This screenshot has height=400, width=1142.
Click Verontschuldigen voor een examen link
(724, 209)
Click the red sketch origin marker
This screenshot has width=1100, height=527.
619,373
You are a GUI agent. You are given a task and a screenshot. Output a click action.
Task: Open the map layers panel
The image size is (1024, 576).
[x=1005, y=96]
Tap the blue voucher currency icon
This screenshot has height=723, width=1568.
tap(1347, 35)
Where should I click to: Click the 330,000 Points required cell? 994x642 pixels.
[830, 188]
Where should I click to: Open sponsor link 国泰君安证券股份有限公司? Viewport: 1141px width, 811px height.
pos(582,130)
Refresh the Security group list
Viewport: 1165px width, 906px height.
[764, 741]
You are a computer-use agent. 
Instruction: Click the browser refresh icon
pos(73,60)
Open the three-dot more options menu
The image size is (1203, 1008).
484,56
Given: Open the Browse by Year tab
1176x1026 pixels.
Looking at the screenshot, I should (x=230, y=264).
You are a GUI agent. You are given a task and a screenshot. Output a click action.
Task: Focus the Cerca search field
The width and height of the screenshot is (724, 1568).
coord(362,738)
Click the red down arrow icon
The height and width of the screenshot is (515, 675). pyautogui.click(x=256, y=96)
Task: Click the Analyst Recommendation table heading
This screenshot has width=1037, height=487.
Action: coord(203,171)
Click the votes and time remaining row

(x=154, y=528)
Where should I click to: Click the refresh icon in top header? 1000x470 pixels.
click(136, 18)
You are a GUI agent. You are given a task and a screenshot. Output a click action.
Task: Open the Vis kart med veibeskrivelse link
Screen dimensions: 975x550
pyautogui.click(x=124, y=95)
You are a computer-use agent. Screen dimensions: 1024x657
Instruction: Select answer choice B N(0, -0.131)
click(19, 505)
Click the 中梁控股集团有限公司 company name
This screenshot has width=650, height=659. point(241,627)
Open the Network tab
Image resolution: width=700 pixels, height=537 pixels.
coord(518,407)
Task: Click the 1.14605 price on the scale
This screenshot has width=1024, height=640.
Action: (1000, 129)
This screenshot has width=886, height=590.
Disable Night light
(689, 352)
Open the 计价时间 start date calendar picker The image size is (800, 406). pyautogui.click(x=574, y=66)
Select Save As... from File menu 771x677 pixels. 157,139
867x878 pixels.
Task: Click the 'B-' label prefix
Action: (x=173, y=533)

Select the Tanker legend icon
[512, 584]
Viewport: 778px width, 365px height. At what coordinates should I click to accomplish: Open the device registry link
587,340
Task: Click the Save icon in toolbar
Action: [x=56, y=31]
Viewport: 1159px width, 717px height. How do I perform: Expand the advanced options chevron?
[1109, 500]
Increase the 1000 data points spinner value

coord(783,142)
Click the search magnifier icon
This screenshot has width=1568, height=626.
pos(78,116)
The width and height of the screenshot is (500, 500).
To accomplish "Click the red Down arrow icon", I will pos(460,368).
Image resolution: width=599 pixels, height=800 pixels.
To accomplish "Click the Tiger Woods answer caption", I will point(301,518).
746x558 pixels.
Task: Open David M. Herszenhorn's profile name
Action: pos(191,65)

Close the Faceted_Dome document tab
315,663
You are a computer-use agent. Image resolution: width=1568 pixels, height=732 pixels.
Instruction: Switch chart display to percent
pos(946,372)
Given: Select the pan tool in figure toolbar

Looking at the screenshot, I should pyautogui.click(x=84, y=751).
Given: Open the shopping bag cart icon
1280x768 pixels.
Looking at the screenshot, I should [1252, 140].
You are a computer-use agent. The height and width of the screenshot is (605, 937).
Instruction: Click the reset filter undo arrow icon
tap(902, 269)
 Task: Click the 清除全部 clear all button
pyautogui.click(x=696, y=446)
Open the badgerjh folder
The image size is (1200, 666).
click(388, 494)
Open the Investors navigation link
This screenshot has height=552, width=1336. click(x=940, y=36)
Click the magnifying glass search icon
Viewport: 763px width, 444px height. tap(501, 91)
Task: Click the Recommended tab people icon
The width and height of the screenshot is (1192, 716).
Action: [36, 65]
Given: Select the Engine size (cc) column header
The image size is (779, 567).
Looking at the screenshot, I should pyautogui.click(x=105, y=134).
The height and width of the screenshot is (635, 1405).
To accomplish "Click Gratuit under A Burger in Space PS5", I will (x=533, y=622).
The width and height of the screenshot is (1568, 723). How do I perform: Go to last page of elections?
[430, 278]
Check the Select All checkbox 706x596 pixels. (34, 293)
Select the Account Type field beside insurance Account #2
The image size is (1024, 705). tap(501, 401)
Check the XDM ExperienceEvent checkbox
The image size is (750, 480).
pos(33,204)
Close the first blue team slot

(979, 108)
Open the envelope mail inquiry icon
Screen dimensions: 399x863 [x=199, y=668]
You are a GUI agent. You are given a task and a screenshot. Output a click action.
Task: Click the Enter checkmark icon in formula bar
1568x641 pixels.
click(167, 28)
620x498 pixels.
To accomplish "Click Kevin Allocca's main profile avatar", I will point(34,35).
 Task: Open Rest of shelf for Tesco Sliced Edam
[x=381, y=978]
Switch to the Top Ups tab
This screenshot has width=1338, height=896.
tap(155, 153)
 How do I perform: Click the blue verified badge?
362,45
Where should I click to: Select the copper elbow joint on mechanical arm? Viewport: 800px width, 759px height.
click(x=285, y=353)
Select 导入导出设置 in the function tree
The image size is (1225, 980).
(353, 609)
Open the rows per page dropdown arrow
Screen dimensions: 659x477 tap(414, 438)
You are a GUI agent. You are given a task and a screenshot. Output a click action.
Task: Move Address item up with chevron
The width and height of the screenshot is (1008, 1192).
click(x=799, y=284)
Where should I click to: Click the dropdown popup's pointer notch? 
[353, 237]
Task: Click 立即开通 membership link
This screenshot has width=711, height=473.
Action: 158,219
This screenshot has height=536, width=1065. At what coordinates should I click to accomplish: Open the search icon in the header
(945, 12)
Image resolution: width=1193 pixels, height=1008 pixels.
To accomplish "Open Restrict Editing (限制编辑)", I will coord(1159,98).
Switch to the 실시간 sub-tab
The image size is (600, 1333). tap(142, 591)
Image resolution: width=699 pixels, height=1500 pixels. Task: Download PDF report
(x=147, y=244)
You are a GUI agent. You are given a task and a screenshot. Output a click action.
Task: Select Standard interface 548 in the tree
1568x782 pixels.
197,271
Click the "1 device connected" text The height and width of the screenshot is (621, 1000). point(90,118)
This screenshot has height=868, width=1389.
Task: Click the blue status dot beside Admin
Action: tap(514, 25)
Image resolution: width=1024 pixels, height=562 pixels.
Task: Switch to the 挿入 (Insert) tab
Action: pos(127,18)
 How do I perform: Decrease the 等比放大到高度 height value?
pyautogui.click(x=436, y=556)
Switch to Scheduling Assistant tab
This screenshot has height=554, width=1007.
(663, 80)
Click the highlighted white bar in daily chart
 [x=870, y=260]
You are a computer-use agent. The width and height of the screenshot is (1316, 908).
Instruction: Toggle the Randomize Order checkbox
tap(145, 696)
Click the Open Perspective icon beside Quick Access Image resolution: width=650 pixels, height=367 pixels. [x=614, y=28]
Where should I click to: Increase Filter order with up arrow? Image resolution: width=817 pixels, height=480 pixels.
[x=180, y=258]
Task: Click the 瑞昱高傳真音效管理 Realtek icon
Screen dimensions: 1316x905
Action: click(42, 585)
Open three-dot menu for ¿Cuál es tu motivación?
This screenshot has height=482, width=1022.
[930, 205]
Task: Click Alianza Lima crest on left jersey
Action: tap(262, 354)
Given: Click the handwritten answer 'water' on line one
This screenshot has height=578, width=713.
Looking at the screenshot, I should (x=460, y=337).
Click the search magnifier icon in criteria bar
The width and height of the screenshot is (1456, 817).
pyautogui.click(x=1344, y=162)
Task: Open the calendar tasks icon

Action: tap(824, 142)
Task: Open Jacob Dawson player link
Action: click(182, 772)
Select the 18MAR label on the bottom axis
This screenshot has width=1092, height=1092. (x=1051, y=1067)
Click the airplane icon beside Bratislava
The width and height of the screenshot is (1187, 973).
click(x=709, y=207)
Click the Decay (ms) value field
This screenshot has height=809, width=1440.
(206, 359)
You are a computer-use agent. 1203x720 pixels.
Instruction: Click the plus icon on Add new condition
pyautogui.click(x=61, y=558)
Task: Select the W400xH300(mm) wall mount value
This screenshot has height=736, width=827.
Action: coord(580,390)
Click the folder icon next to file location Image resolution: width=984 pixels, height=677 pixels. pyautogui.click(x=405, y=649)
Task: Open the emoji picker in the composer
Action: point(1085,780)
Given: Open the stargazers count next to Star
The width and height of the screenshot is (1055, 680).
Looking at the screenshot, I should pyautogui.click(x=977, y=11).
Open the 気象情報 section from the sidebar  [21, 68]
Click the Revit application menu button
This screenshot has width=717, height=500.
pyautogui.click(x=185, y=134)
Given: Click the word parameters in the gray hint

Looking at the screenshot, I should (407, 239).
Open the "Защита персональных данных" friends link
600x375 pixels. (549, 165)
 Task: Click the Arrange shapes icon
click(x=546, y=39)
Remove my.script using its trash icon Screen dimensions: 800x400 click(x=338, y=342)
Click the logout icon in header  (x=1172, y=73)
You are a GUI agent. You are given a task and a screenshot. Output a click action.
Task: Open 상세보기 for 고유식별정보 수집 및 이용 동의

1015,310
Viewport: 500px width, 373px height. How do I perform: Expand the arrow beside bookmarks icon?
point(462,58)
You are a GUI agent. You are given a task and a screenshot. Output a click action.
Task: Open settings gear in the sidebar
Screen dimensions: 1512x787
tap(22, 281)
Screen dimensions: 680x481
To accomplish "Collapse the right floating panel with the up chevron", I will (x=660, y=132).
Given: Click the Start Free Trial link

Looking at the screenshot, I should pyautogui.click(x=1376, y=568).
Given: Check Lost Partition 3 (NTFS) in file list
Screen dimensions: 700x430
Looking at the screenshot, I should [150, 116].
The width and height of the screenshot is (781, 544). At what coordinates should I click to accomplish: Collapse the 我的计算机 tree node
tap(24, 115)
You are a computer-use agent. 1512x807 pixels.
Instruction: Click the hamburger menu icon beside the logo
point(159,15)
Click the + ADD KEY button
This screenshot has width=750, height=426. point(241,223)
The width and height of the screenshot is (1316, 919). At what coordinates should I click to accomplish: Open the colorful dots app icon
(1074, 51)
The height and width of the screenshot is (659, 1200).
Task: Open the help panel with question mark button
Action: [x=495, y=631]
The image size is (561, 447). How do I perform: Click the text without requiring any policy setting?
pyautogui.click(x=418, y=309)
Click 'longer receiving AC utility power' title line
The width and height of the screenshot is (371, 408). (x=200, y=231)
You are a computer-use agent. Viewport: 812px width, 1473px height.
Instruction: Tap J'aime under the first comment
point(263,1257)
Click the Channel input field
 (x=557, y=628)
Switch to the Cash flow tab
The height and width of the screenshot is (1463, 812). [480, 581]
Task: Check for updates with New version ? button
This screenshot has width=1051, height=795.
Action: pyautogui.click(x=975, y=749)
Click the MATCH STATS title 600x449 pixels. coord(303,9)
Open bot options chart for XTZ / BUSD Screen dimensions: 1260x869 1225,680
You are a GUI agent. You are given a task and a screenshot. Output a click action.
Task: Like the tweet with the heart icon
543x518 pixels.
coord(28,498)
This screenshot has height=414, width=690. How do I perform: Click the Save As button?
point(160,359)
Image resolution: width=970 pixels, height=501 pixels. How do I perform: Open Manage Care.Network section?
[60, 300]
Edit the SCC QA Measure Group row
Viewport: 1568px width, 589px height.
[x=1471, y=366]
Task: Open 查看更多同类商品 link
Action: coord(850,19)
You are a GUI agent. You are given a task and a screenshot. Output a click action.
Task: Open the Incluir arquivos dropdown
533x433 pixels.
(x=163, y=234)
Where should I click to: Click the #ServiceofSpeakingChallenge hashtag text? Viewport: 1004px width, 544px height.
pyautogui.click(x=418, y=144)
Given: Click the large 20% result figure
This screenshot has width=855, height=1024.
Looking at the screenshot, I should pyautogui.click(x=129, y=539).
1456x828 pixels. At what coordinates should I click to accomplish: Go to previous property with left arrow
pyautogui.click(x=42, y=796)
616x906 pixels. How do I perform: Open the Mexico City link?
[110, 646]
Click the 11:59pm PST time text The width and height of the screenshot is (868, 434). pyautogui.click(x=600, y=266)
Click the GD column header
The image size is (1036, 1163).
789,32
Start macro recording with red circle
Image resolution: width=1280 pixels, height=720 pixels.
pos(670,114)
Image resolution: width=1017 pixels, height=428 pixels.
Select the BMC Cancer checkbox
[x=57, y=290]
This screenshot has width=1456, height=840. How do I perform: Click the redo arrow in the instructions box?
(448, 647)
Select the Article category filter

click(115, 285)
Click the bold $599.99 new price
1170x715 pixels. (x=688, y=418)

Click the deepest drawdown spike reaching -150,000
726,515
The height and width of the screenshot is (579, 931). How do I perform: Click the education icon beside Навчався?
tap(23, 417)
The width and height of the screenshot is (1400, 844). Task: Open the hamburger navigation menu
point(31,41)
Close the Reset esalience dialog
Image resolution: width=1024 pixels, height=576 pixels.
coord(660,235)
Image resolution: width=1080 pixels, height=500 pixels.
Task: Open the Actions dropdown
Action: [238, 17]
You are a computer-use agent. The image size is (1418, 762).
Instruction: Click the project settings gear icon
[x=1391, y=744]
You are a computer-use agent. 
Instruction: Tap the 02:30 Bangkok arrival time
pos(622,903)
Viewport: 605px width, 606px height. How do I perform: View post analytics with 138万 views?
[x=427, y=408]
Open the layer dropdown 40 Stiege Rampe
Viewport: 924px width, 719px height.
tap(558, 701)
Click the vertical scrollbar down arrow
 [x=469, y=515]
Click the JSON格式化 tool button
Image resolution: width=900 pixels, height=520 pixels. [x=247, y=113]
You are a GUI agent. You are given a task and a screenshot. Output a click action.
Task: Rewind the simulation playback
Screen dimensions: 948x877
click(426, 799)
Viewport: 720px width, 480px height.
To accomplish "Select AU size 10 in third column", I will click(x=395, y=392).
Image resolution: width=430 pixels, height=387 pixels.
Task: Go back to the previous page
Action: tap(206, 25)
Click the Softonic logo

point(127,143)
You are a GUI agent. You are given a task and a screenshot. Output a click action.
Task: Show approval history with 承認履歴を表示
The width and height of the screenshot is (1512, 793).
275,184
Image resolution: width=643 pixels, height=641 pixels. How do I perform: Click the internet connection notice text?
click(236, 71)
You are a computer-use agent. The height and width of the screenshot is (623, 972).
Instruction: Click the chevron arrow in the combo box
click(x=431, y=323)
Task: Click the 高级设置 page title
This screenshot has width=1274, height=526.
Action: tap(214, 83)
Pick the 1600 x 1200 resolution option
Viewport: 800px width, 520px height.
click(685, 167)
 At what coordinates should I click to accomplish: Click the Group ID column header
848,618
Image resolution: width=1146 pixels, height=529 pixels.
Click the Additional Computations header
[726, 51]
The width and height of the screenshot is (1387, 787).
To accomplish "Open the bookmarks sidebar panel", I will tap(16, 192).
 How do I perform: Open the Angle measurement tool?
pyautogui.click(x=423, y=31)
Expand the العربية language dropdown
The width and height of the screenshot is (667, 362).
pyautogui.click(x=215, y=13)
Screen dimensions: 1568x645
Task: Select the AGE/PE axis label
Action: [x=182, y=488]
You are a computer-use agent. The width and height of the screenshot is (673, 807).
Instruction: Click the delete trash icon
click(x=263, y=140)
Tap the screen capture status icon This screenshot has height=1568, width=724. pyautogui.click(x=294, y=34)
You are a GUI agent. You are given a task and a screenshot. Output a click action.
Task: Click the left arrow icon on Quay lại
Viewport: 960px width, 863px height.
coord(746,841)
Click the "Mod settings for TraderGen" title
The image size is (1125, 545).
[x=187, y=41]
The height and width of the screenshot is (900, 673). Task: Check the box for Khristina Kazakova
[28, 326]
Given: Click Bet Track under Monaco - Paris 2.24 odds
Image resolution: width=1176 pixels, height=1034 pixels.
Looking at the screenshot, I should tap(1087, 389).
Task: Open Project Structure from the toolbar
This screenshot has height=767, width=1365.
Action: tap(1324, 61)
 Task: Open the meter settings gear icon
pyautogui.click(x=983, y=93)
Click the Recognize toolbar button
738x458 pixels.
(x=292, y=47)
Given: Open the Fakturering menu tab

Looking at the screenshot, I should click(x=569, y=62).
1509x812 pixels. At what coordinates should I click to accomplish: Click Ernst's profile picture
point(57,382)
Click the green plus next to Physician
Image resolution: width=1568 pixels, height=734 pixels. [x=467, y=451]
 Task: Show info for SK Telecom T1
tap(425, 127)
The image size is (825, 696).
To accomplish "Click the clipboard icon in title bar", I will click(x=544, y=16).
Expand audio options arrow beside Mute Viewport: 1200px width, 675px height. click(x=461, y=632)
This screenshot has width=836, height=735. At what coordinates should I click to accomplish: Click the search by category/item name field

━━━━━━━━━━━━━━━━━━━━━━━━━━━━━━

**About this exercise**
Would you please return all lines of the data that include the word "item"?

**Task response**
Task: Move Address item up with chevron
This screenshot has width=836, height=735. At what coordinates should I click to accomplish: Click the search by category/item name field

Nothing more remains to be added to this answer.